The Union Budget 2024 has introduced significant changes to the taxation of financial and non-financial assets, which are set to take effect on October 1, 2024. These changes will impact both long-term and short-term capital gains, as well as the securities transaction tax (STT) on futures and options.
Key Highlights:
- LTCG Tax Rate Increase: The long-term capital gains (LTCG) tax rate has been increased from 10% to 12.5% for all financial and non-financial assets. This change applies to gains from listed equity shares, equity mutual funds, and business trusts, among others. Additionally, the exemption limit for LTCG tax has been raised to ₹1.25 lakh per financial year, up from the previous limit of ₹1 lakh.

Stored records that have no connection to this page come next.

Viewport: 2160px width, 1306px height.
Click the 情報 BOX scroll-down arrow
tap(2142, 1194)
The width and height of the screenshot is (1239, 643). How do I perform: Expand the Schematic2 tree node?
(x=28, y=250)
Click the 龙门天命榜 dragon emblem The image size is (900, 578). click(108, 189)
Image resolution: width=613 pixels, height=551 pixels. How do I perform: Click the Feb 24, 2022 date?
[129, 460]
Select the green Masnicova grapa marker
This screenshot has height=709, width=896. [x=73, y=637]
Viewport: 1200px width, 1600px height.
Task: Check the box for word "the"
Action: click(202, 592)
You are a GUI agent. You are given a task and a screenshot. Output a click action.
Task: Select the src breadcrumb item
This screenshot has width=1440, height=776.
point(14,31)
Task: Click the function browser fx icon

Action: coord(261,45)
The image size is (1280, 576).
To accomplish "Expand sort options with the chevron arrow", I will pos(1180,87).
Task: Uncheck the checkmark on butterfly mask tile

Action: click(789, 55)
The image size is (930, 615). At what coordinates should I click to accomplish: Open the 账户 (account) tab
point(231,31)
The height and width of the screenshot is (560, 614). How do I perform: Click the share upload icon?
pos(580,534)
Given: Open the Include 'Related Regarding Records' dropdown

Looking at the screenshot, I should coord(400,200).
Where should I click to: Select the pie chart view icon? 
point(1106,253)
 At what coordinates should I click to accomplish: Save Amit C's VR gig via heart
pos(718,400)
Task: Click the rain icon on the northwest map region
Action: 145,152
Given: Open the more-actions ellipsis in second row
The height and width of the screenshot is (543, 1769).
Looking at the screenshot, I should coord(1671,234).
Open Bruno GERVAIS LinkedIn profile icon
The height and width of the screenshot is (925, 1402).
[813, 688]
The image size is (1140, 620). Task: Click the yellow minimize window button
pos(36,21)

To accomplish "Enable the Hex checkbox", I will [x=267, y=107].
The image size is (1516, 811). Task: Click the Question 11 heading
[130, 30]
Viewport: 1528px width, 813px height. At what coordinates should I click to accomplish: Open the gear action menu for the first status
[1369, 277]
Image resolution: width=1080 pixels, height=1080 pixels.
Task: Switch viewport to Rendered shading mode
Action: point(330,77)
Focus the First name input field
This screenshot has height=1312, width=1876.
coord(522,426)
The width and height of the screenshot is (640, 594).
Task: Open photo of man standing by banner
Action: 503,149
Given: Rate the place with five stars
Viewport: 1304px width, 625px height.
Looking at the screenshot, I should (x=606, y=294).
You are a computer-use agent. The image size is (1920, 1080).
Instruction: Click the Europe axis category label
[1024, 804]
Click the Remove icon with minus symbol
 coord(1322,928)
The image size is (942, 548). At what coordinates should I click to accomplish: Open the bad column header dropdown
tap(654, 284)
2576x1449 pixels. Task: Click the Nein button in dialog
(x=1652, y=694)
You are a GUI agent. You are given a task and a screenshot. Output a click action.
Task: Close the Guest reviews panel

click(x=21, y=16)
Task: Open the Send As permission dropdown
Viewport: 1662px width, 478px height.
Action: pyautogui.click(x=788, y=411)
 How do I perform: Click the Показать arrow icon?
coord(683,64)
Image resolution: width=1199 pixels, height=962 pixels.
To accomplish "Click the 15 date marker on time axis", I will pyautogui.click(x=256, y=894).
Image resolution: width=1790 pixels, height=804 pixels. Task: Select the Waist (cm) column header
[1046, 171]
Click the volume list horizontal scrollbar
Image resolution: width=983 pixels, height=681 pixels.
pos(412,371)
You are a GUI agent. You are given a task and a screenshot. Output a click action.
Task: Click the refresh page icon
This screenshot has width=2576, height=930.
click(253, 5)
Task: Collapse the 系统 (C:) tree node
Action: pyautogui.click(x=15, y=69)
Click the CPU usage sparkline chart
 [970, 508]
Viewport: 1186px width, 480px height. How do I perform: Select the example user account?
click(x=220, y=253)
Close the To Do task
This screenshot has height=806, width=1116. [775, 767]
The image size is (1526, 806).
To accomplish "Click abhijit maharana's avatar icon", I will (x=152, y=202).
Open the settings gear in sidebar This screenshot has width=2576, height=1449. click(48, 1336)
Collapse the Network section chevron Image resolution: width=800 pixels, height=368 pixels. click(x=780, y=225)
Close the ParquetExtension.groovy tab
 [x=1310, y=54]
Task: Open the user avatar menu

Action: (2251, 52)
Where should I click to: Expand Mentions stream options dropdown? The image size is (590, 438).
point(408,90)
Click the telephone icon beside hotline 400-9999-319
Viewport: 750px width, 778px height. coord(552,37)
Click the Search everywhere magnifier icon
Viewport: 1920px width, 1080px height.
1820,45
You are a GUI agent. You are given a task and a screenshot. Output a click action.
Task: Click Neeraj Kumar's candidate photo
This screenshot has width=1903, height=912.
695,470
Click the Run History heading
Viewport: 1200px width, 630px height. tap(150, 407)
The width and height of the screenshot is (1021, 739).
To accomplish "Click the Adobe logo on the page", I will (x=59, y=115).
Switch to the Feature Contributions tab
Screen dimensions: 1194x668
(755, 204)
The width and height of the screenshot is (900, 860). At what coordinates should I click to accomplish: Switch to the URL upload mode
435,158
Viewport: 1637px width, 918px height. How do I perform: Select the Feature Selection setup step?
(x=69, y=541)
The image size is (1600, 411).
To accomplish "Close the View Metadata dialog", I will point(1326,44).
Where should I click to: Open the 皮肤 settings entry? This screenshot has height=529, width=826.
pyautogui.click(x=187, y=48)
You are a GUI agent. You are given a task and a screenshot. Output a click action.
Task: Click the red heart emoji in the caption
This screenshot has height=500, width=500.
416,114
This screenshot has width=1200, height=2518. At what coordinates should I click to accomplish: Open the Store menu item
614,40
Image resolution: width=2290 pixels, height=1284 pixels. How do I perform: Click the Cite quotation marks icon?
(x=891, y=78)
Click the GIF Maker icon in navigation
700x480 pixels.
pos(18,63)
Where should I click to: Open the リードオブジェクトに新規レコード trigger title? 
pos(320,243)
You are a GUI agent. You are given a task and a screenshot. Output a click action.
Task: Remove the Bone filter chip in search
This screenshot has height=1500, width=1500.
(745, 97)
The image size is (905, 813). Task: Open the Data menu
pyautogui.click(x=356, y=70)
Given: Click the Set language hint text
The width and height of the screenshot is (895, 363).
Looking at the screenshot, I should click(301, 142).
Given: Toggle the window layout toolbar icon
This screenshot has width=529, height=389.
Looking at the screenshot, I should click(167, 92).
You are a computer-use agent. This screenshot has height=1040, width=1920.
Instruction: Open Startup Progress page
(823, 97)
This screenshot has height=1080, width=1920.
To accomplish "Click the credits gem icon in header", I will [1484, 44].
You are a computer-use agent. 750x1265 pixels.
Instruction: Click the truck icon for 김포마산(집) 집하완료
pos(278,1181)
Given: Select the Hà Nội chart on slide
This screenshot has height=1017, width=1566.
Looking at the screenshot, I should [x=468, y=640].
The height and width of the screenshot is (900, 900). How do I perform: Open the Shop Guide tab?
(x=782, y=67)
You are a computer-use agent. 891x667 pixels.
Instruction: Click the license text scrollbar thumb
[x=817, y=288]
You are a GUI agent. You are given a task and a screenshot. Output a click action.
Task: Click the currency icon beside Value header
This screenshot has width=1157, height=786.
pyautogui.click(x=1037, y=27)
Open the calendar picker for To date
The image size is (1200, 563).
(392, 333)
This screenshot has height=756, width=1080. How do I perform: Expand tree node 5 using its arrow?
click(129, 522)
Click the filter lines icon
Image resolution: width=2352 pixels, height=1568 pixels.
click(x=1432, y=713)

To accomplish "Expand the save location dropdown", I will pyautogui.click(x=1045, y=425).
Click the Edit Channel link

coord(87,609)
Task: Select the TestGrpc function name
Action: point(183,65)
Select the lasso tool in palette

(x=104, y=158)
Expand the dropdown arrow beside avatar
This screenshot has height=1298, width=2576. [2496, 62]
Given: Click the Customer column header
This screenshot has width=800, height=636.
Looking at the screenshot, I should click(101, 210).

- STCG Tax Rate Increase: The short-term capital gains (STCG) tax on specified financial assets, including equity shares, equity mutual funds, and units of business trusts, has been increased from 15% to 20%. The holding period for determining STCG has been reduced to 12 months for listed securities (including units of listed business trusts) but remains at 24 months for all other assets.
- STT Rate Changes:
- Futures: The STT rate has been increased from 0.0125% to 0.02% of the price at which the futures are traded.
- Options: The STT rate has been raised from 0.0625% to 0.1% of the option premium.
- Removal of Indexation Benefits: The Budget also proposes the removal of indexation benefits for long-term capital gains on certain assets, notably real estate, gold, and other unlisted assets. The indexation benefit previously allowed taxpayers to adjust the purchase price of an asset for inflation when calculating capital gains. With its elimination, capital gains will now be calculated based solely on the actual purchase and sale prices without any inflation adjustment. These changes are effective from July 23, 2024.
These updates are part of the government’s broader efforts to streamline and enhance tax collection while ensuring a fair and equitable tax system. Investors and taxpayers are advised to review these changes carefully and consider their implications on their financial planning and investment strategies.